A method for producing a high-temperature resistant mutant yeast strain comprising the following steps (a) and (b) in sequence.
(A) a step of subjecting an ethanol-fermenting yeast belonging to the genus Saccharomyces to fed-batch culture at a culture temperature of 25 ° C. or higher to produce ethanol fermented moromi having an ethanol concentration of 15% or higher;
(B) a step of culturing the yeast cells surviving in step (a) on an agar medium containing 10% or more of ethanol at 37 ° C. or higher and selecting the grown colonies as candidate strains; The method for producing a high-temperature resistant mutant yeast strain according to claim 1, further comprising the following step (c) following step (b).
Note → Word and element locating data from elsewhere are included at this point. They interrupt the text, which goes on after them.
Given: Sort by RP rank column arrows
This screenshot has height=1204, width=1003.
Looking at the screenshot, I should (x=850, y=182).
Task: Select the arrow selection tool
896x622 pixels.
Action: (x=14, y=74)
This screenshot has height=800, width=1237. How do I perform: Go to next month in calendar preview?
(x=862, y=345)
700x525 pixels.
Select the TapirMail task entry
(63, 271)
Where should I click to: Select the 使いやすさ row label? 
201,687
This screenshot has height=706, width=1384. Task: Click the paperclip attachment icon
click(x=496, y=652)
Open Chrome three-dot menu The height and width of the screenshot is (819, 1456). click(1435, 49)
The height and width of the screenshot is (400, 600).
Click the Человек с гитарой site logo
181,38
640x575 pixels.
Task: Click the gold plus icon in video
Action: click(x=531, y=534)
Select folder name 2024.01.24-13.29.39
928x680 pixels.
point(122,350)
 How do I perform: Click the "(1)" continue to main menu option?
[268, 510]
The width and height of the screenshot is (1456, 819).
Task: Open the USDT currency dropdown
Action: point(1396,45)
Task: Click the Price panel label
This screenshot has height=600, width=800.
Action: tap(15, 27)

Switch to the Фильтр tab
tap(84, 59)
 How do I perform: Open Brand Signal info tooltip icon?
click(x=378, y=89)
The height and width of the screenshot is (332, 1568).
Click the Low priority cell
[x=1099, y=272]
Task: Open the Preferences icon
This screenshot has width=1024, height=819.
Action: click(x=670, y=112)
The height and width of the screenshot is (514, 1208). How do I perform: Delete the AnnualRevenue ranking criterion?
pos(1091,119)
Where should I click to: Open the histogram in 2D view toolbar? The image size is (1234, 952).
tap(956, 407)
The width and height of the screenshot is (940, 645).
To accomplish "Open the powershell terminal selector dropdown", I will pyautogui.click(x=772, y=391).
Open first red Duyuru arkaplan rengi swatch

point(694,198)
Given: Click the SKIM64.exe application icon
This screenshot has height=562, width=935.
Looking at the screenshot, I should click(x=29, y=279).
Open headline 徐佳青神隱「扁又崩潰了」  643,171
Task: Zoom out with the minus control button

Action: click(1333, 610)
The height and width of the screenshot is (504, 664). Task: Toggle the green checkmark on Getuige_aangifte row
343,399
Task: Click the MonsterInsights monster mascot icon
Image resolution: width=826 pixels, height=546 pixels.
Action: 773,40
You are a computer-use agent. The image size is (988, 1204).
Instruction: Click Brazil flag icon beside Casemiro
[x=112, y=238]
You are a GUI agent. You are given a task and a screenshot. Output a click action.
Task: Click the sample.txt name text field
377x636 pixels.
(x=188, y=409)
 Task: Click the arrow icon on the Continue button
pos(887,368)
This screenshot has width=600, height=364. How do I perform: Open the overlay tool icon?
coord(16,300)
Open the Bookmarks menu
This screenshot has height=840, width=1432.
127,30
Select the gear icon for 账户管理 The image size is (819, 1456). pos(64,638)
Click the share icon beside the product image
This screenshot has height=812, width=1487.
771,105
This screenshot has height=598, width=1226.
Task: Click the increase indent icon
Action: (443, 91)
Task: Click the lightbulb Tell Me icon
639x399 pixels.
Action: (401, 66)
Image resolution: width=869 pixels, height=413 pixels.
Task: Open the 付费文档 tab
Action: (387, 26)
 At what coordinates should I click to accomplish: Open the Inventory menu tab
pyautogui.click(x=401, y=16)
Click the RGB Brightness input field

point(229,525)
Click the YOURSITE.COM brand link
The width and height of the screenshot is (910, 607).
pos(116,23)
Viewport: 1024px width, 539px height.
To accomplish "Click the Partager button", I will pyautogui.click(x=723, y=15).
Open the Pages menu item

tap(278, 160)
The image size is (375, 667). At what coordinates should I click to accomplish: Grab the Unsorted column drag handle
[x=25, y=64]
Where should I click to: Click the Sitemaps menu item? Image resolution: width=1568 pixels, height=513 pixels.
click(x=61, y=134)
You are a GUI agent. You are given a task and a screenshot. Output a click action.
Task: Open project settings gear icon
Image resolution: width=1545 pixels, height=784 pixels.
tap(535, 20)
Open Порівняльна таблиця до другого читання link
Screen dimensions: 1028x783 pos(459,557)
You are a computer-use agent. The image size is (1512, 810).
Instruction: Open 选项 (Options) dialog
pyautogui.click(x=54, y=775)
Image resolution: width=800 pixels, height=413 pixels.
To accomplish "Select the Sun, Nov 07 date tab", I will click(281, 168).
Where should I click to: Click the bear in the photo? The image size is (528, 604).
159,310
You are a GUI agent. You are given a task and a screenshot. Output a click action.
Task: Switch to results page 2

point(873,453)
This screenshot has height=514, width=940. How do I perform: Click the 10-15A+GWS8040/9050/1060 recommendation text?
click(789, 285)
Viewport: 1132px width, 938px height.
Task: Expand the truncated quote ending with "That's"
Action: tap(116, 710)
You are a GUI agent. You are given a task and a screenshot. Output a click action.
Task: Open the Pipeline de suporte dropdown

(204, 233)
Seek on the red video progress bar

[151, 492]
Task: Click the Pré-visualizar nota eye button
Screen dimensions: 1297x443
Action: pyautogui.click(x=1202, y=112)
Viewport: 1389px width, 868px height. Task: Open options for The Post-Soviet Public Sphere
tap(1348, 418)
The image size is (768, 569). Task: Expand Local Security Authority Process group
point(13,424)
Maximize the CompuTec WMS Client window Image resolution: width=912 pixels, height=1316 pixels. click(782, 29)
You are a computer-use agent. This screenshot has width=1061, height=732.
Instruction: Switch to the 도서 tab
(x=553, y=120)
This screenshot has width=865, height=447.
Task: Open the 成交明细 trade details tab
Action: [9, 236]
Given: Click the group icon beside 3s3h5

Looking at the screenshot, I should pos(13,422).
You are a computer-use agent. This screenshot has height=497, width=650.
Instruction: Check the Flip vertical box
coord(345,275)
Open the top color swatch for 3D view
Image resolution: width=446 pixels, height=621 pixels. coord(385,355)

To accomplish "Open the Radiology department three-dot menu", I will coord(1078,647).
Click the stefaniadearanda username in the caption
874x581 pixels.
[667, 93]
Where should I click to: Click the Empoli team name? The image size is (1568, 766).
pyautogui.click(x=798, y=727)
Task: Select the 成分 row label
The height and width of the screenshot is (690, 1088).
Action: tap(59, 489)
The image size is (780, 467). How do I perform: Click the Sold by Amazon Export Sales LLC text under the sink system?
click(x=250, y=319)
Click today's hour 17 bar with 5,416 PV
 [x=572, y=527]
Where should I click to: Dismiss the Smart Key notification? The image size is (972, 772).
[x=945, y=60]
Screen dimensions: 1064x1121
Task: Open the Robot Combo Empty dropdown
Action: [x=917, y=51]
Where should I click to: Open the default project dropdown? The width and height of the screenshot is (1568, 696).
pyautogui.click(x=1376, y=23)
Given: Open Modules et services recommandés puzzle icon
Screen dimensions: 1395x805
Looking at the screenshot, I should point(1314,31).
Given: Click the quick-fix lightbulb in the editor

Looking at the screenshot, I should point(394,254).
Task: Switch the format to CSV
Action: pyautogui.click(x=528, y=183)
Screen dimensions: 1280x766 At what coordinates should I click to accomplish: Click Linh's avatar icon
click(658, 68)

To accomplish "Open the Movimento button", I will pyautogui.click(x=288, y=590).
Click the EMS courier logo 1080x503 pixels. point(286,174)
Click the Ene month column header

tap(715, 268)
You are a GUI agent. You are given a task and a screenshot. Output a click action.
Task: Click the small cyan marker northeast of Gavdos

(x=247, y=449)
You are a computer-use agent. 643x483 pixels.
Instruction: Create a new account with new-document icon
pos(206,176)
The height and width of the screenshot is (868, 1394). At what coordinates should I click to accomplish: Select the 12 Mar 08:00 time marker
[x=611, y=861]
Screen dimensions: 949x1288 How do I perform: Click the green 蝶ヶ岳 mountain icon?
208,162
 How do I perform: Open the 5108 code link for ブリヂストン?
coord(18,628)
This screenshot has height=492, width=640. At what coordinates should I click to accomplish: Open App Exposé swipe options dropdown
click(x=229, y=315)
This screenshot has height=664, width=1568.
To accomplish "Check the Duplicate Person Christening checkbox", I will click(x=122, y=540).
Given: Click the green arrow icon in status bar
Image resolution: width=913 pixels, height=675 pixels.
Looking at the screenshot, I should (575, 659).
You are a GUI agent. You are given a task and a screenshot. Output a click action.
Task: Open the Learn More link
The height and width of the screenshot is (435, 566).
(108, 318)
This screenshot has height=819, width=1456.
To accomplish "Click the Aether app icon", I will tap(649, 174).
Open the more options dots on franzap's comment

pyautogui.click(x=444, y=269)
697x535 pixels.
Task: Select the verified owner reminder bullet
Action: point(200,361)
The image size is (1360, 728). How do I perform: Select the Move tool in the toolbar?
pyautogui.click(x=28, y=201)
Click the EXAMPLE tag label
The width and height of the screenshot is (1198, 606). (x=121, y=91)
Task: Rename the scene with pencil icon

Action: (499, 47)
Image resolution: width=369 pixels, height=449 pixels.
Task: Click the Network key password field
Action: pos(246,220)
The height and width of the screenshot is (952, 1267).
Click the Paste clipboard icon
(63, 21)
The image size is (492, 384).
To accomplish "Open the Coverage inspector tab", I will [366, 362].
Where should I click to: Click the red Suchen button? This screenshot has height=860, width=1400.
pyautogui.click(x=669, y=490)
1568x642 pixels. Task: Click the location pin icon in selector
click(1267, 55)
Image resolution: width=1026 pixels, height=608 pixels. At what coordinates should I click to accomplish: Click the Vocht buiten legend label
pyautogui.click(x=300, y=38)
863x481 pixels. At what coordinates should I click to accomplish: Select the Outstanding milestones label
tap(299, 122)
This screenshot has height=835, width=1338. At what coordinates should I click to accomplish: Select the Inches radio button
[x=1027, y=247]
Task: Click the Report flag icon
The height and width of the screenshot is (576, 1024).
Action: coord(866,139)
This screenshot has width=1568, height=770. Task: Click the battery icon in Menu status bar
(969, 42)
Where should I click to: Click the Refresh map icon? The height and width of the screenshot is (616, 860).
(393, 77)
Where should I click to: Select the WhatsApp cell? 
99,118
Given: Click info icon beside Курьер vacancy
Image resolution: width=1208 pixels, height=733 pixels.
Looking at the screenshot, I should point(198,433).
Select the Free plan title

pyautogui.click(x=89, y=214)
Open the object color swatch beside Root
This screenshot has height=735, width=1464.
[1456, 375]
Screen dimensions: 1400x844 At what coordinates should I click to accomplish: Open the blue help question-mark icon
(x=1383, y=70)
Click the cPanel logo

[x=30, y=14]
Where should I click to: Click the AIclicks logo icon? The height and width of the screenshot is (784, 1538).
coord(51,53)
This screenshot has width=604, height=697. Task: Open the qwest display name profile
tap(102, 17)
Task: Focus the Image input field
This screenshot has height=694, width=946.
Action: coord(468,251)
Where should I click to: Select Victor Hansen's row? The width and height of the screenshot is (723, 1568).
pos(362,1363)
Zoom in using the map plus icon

(C) a step of culturing the candidate strain selected in the step (b) at 38 to 42 ° C. in a liquid medium and performing a secondary selection based on the amount of carbon dioxide generation;   The method for producing a high-temperature tolerant mutant yeast strain according to claim 1 or 2, wherein fed-batch culture is performed at a culture temperature of 30 ° C or higher as ethanol fermentation in the step (a).   The method for producing a high-temperature resistant mutant yeast strain according to any one of claims 1 to 3, wherein in the step (a), 17% or more of the fermented mash is produced.   The method for producing a high-temperature resistant mutant yeast strain according to any one of claims 1 to 4, wherein in the step (b), the culture is performed at 39 to 42 ° C on an agar medium.   A high-temperature resistant mutant yeast strain obtained by the production method according to claim 1.   Saccharomyces cerevisiae H2023-4 (NITE AP-1261), a high-temperature resistant mutant yeast strain.   A method for producing a moromi fermented product, wherein ethanol fermentation is performed by fed-batch culture using the high-temperature resistant mutant yeast strain according to claim 6 or 7.   The method for producing a moromi fermented product according to claim 8, wherein ethanol fermentation is performed under a temperature condition of 38 to 40 ° C.   It is characterized by using as a pre-culture a culture which is statically cultured at 15 to 25 ° C. from the early log growth phase to the middle log growth phase and then shaken at 28 to 32 ° C. from the late log growth phase to the early stationary phase. A method for producing a moromi fermented product according to claim 8 or 9.   10. A culture obtained by shaking culture at 20-30 ° C. from the late logarithmic growth phase to the early stationary phase and then standing at 0-10 ° C. for 3-60 days is used as a preculture. The manufacturing method of the moromi fermented product of description.